The shrieks and cries of the fleeing children rose above the noise of the storm outside. The sound of their stockinged feet was soft on the hard stone floor of the cavernous hall.
Some of them took to the stairs, scurrying past the tall, almost ceiling-high window at the turn, rain beating at its glass, the fierce wind rattling the frames, lightning flickering outside and casting darker shadows across the stone floor.
The children found refuge wherever they could - behind furniture, beneath tables, inside cupboards, anywhere they might sink into the umbra and be hidden while they prayed they would not be found. There in their hopeless sanctuaries they held their whimpers but were unable to control the chattering of their teeth and the nervous fidget of their limbs, for they knew that eventually he would find them, that he would seek them out one by one.
Silent tears drenched their cheeks and glacial fingers seemed to squeeze their small hearts.
He would snatch them from their hideaways and punish them. And this time, a cruel knowing voice whispered in their minds, this time it would be the worst punishment of all ...

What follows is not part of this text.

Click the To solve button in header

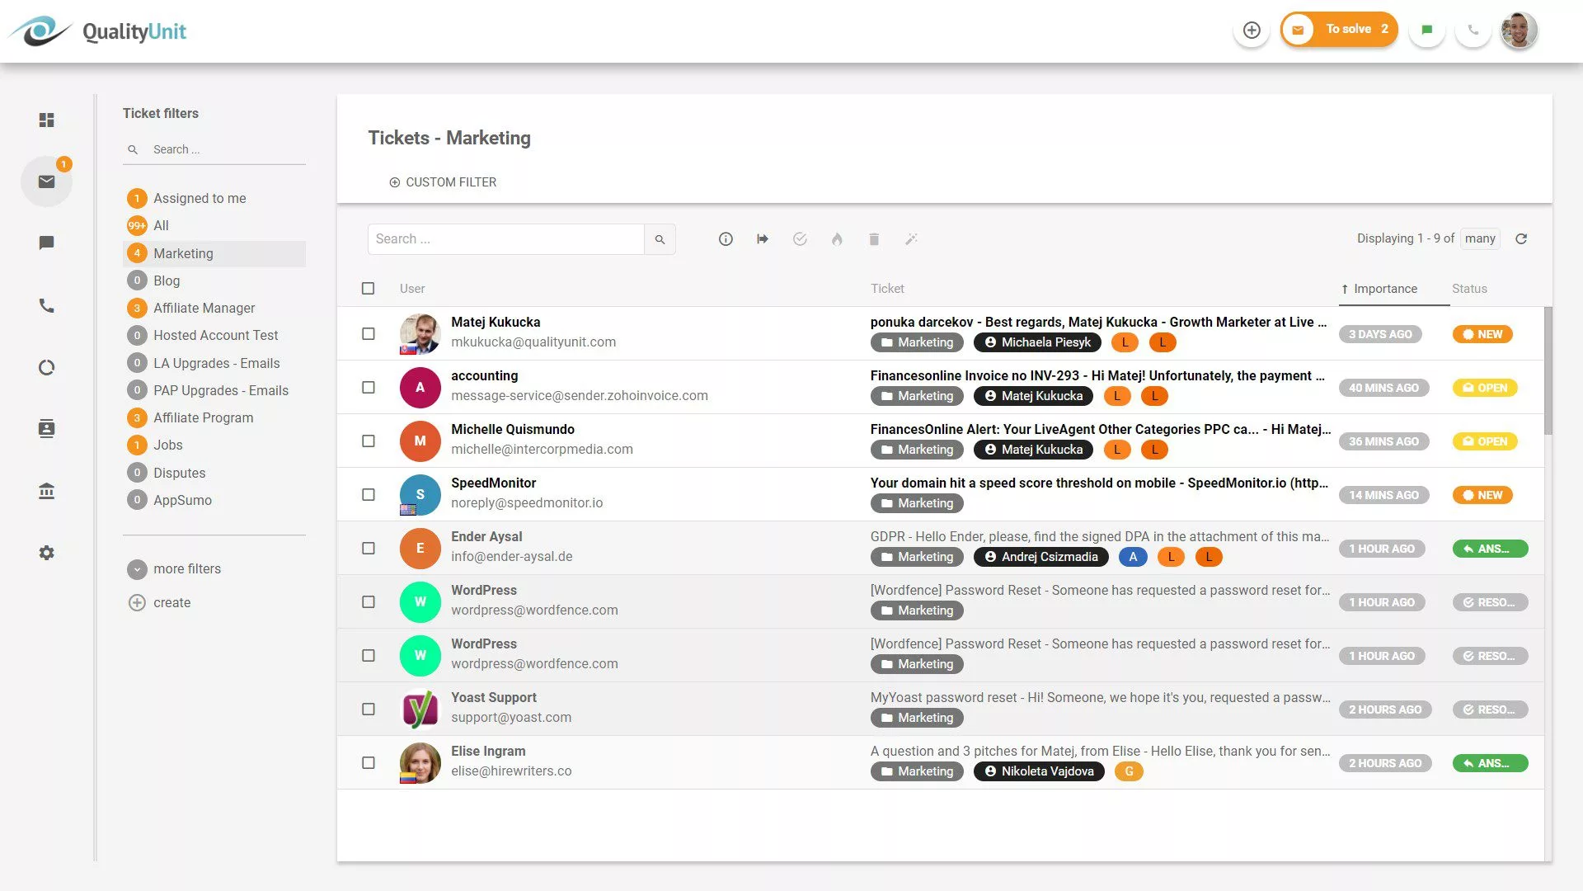click(1339, 29)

They heard his approach even though he wore no shoes, for he swished something through the cold damp air, each swishending in a sudden violent thwack, the beating of cane against bare flesh. Swish, then thwack, cane on flesh, swish, then thwack, two individual sounds that could be clearly heard over the raging storm outside. Swish-thwack! Louder, swish-thwack! Louder, coming closer. Swish-thwack! Almost becoming one sound.
They tried to be very, very quiet ...
Although the rain had ceased for the moment, single thick globules, as if too heavy to be held by the blanket cloud overhead, splattered against the windscreen like miniature water bombs, and were quickly reduced to smears by the intermittent sweep of the wipers. Eve's spirits had felt as low as the weather during the earlier part of the five-hour journey (including the break for lunch) from London, and now they dropped to an even lower level.
The big grey-stone house on the other side of the narrow rushing river looked grim, more like an ancient sanatorium or resthome for the indigent elderly than a family home.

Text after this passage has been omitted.